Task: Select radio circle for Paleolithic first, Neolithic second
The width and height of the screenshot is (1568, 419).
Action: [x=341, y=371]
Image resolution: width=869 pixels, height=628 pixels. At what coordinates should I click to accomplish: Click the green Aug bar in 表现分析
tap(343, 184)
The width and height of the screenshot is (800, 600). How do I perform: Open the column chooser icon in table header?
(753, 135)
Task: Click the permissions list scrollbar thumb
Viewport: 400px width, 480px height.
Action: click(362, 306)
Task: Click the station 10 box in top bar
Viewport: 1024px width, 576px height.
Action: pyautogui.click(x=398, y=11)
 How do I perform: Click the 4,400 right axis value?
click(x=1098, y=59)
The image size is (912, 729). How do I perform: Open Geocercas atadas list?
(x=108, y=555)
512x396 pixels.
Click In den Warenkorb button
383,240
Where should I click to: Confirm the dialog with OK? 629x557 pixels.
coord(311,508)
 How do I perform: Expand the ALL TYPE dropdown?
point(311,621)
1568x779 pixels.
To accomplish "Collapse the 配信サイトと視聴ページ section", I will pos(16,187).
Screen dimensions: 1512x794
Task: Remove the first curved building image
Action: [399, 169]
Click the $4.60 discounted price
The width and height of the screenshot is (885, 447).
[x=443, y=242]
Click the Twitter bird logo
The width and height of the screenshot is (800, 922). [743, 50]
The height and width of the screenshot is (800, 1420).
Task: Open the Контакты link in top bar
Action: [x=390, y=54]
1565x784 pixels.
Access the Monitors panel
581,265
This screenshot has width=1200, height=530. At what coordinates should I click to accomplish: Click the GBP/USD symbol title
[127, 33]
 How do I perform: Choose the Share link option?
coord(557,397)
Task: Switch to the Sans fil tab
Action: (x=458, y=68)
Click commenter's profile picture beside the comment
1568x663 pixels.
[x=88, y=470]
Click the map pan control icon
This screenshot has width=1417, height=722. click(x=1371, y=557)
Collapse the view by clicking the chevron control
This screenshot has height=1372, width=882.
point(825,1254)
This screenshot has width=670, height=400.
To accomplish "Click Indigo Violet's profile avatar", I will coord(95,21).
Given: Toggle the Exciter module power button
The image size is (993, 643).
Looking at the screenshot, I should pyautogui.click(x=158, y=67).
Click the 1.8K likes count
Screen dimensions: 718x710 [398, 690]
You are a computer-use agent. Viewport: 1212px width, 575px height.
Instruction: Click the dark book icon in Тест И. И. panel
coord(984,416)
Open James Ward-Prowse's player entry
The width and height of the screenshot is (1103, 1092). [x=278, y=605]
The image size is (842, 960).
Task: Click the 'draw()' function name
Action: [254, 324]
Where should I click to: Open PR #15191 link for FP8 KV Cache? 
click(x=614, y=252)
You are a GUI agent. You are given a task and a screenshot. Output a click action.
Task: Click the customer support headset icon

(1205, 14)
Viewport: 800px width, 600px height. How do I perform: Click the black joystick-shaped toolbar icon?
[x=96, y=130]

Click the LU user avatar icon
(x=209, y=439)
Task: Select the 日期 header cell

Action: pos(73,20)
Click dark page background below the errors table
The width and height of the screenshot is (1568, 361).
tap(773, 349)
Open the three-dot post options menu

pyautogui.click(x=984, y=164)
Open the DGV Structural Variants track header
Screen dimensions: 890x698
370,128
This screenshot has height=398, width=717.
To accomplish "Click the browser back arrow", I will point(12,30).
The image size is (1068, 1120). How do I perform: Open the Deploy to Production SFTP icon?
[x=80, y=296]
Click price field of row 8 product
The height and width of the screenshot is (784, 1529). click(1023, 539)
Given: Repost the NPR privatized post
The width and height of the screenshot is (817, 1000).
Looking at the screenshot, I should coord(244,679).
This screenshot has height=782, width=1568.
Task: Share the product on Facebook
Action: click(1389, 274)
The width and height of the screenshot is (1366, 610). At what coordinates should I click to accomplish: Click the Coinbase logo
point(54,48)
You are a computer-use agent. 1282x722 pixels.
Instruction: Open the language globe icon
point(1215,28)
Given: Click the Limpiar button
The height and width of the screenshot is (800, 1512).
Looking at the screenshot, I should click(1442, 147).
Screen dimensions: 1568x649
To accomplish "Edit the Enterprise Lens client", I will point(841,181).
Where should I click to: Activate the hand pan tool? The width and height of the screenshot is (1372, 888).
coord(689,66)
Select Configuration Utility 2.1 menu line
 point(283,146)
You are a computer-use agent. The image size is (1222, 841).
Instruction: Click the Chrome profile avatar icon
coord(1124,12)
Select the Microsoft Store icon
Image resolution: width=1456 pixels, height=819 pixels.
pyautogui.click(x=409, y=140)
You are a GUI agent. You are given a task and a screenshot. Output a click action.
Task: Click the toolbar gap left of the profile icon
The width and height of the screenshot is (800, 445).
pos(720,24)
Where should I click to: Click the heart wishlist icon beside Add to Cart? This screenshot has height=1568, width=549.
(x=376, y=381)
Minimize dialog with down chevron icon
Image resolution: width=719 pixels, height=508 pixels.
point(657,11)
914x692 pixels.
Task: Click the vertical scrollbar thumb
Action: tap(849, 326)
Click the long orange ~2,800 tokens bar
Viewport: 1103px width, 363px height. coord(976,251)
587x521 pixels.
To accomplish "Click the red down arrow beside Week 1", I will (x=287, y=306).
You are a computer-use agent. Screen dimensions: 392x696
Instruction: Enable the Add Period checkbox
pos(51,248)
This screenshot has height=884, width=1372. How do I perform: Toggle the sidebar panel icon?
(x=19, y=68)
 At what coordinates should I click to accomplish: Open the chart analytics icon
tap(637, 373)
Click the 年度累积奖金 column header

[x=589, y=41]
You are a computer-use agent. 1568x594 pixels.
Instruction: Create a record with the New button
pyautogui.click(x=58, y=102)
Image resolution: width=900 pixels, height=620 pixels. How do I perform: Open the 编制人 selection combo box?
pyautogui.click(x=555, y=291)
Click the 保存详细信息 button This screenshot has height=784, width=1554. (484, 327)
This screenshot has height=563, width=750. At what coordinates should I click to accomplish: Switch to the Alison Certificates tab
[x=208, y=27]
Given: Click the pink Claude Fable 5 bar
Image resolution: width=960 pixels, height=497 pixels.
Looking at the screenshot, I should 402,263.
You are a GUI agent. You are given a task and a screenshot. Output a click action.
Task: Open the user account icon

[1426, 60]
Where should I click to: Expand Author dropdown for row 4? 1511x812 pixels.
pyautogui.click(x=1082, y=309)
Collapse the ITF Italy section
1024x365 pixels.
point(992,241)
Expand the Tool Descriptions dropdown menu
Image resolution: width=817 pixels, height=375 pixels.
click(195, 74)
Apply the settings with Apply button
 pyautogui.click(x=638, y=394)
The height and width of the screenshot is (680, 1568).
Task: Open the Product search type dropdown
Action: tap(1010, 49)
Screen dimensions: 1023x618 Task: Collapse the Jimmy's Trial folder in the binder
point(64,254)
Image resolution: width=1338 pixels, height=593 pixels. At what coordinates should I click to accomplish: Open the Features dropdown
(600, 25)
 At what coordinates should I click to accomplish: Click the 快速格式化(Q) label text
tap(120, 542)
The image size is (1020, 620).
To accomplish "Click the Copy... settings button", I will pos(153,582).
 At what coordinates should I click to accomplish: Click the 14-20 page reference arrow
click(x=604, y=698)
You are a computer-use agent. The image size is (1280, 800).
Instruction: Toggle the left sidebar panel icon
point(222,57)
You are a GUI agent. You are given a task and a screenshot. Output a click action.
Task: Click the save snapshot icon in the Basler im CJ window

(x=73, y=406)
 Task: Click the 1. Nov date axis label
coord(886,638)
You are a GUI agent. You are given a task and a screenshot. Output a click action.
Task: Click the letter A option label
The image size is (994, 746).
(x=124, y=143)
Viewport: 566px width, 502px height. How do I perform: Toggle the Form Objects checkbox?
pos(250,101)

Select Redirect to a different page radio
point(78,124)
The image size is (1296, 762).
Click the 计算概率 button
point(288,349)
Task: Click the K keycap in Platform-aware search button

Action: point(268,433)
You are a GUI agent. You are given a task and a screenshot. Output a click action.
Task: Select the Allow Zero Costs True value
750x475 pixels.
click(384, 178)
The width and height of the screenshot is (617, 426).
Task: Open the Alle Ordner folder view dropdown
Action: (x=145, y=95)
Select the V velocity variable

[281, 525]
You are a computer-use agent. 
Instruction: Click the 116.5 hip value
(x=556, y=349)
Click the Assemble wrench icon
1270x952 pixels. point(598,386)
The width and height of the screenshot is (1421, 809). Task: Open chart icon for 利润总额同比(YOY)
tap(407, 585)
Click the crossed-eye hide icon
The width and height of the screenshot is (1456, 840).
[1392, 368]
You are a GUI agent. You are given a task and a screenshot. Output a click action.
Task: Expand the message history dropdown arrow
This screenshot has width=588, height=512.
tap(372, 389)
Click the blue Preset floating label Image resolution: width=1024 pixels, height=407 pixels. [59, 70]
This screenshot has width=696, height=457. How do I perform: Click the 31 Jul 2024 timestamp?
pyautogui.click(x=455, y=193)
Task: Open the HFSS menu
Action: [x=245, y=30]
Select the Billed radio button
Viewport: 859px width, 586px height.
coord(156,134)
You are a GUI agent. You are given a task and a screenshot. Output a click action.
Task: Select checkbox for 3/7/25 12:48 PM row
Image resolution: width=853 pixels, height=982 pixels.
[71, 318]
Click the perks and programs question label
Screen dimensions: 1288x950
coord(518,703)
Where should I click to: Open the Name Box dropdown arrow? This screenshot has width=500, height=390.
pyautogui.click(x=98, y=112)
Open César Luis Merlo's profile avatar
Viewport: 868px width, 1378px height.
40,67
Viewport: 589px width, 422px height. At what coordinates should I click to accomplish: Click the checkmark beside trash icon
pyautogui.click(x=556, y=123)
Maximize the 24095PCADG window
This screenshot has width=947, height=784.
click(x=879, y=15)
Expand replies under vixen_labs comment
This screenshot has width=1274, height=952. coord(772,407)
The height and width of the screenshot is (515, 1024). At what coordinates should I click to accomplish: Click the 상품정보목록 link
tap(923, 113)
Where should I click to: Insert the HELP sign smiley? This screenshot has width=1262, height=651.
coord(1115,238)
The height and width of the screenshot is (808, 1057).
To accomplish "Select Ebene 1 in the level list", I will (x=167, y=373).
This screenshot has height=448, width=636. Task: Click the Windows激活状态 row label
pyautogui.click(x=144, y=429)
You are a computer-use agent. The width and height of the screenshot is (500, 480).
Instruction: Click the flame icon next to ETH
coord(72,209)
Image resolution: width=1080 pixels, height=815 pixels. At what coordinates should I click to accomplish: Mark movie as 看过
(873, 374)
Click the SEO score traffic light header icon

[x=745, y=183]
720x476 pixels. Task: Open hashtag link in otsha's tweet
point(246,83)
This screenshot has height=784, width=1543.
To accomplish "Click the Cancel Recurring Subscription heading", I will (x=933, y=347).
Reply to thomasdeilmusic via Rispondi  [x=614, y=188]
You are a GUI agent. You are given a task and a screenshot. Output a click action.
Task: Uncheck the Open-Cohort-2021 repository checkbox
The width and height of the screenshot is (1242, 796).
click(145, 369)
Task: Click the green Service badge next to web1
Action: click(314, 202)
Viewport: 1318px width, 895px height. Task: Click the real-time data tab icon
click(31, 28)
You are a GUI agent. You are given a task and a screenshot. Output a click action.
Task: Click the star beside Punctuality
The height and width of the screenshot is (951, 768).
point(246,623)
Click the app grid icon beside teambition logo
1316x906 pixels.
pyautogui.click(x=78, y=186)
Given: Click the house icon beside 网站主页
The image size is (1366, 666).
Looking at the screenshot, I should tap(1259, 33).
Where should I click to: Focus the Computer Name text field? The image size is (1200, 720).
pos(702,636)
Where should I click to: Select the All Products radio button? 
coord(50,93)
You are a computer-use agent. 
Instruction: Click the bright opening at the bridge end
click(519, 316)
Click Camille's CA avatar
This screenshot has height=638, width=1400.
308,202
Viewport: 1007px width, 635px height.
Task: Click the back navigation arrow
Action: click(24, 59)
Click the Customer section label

About this exercise: Print, exactly as written, the first line of the records above and each line after it until the line with "Task: Click the permissions", which is printed too.

Exercise result:
Task: Select radio circle for Paleolithic first, Neolithic second
The width and height of the screenshot is (1568, 419).
Action: [x=341, y=371]
Image resolution: width=869 pixels, height=628 pixels. At what coordinates should I click to accomplish: Click the green Aug bar in 表现分析
tap(343, 184)
The width and height of the screenshot is (800, 600). How do I perform: Open the column chooser icon in table header?
(753, 135)
Task: Click the permissions list scrollbar thumb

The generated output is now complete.